‘Large’ creature with ‘feather duster-like’ legs found in Cuba. It’s a new species
At night in a national park of Cuba, a “large” creature walked along a rocky edge on its “feather duster-like” legs. The “unique” animal caught the attention of a nearby scientist — and for good reason.
It turned out to be a new species
“Everything about this tarantula … was mind-blowing,” David Ortiz wrote in a Nov. 15 Facebook post. “It looked large and hairy, like an arboreal (tree-dwelling) tarantula, but there are no known arboreal tarantulas in Cuba.” At first, he thought his “playful” colleague Elier Fonseca was pranking him.
Fonseca found the unusual tarantula in Viñales National Park in 2008, but its identity remained a mystery until he tracked down three more similar-looking spiders between 2015 and 2018, Ortiz and Fonseca wrote in a study published Nov. 15 in the peer-reviewed Journal of Natural History.
Using DNA analysis, researchers confirmed their suspicions and realized they’d discovered a new species: Trichopelma grande, or the grande tarantula.
Grande tarantulas can reach about 1 inch across and are the “largest and the hairiest” known Trichopelma spiders “but (are) not really (large) for tarantulas in general,” Ortiz told McClatchy News via email.
A photo shows the “visually striking” new species and its eight “feather duster-like” legs. Its body has alternating sections of black and brown hair.
In the study, researchers said that “the artificial intelligence system ChatGPT (OpenAI) was employed for language improvement across this manuscript.”
Grande tarantulas live in forests and are ground-dwellers known to build “trapdoor burrows,” the study said. Adult males are “nomadic,” roaming around in search of females.
Like other tarantulas, the new species is probably a “generalist” predator, feeding on insects or other spiders, and likely has a “very mild sting, probably less powerful than a bee sting,” Ortiz said.

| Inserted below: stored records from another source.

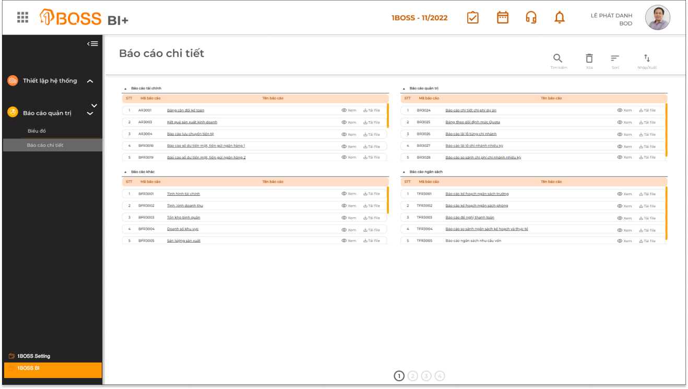Screen dimensions: 688x389
Task: Open notifications bell icon
Action: point(560,17)
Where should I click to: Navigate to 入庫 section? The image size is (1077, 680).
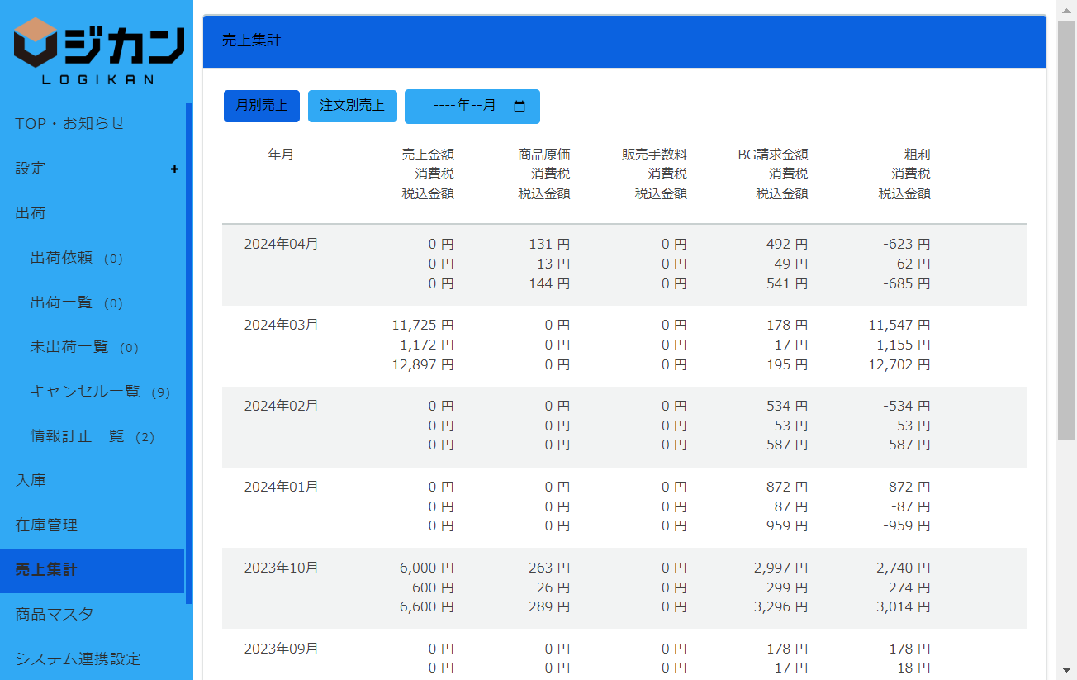[x=31, y=481]
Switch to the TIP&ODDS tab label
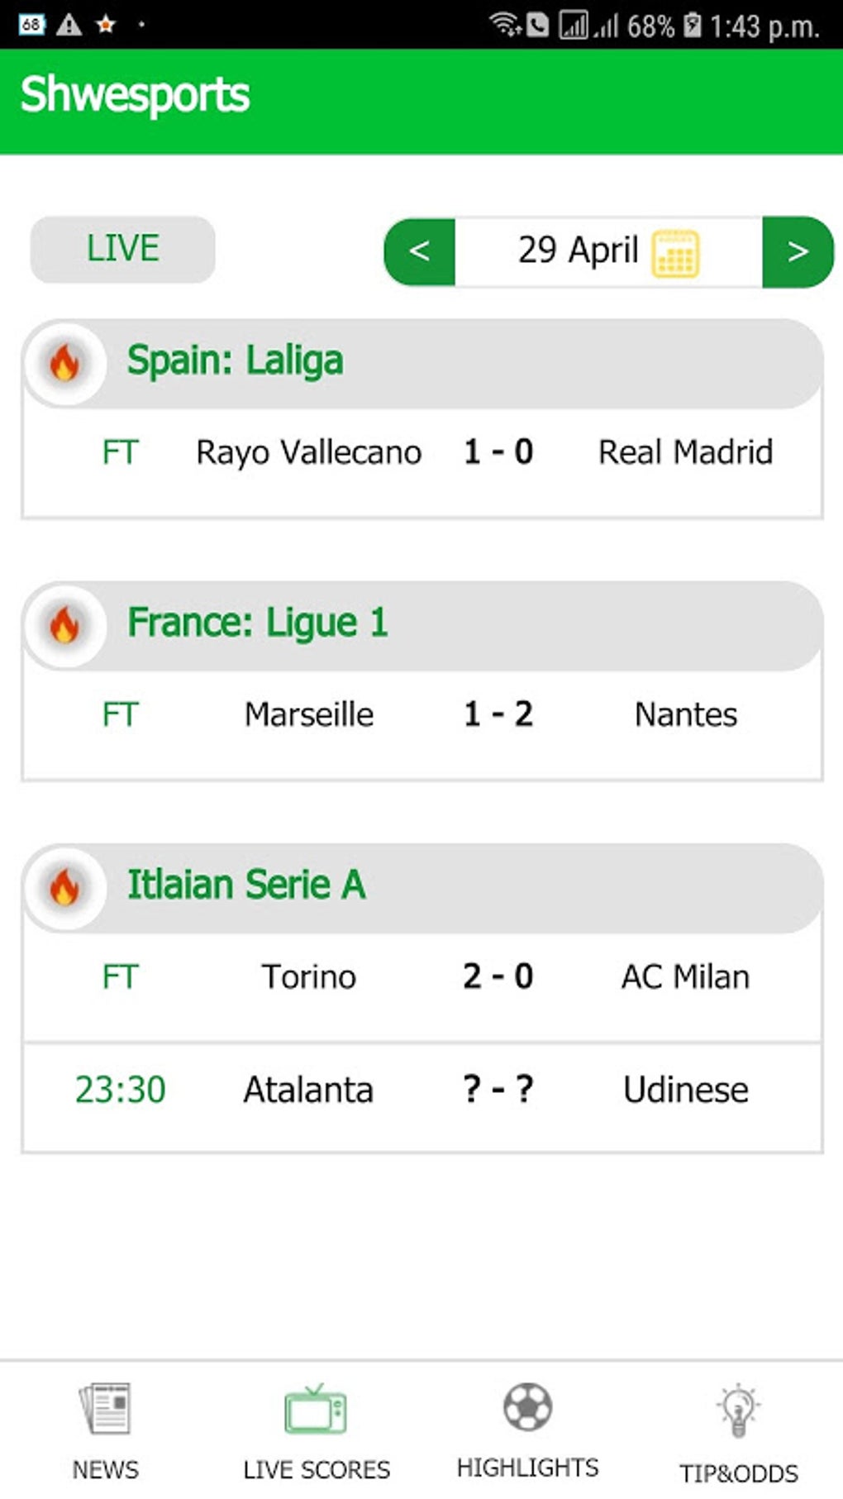The image size is (843, 1499). point(739,1473)
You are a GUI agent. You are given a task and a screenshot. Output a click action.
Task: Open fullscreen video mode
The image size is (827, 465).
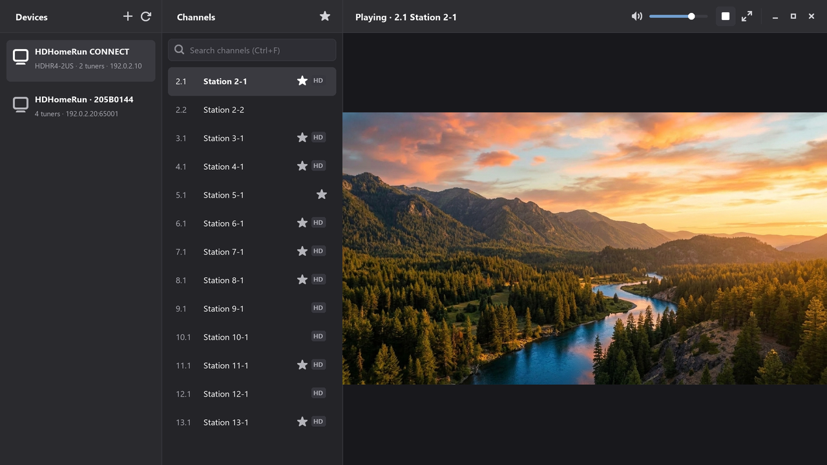click(x=747, y=16)
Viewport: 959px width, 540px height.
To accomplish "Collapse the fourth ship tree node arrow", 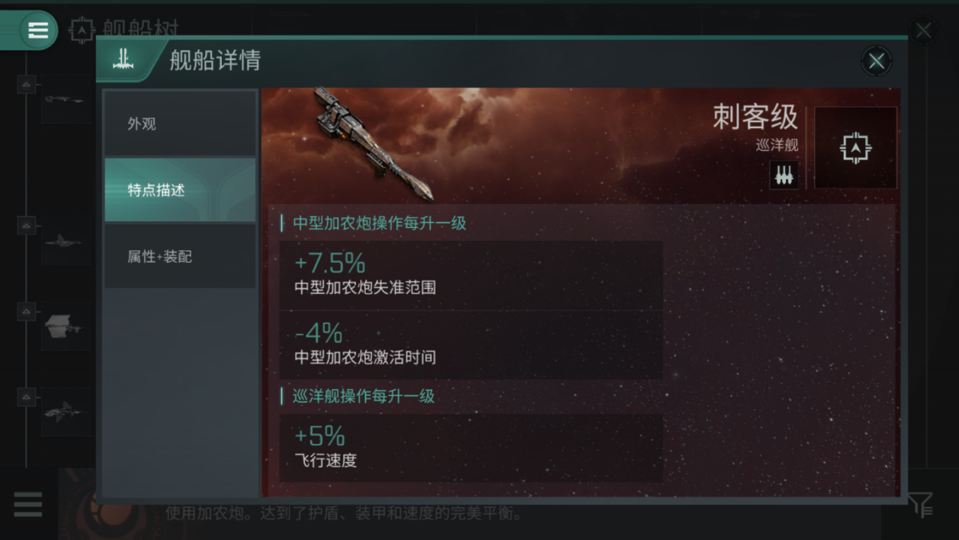I will tap(26, 397).

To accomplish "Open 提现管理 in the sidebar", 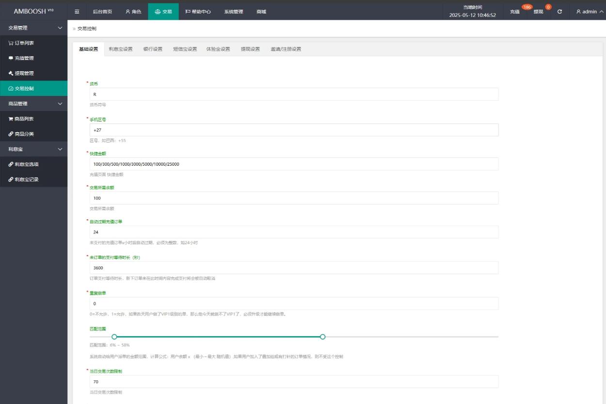I will click(x=21, y=73).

Researchers said they named the new species after the Spanish word “grande,” meaning “large” or “great,” because of its size.
Researchers don’t know much about the new species’ lifestyle or why it’s so big and hairy. No female grande tarantulas have been found.
The new species is probably rare and likely went unnoticed because of its limited distribution and general scarcity, the study said. So far, it has only been found at four sites in Viñales National Park, a popular park on the western side of Cuba and a roughly 120-mile drive southwest from Havana.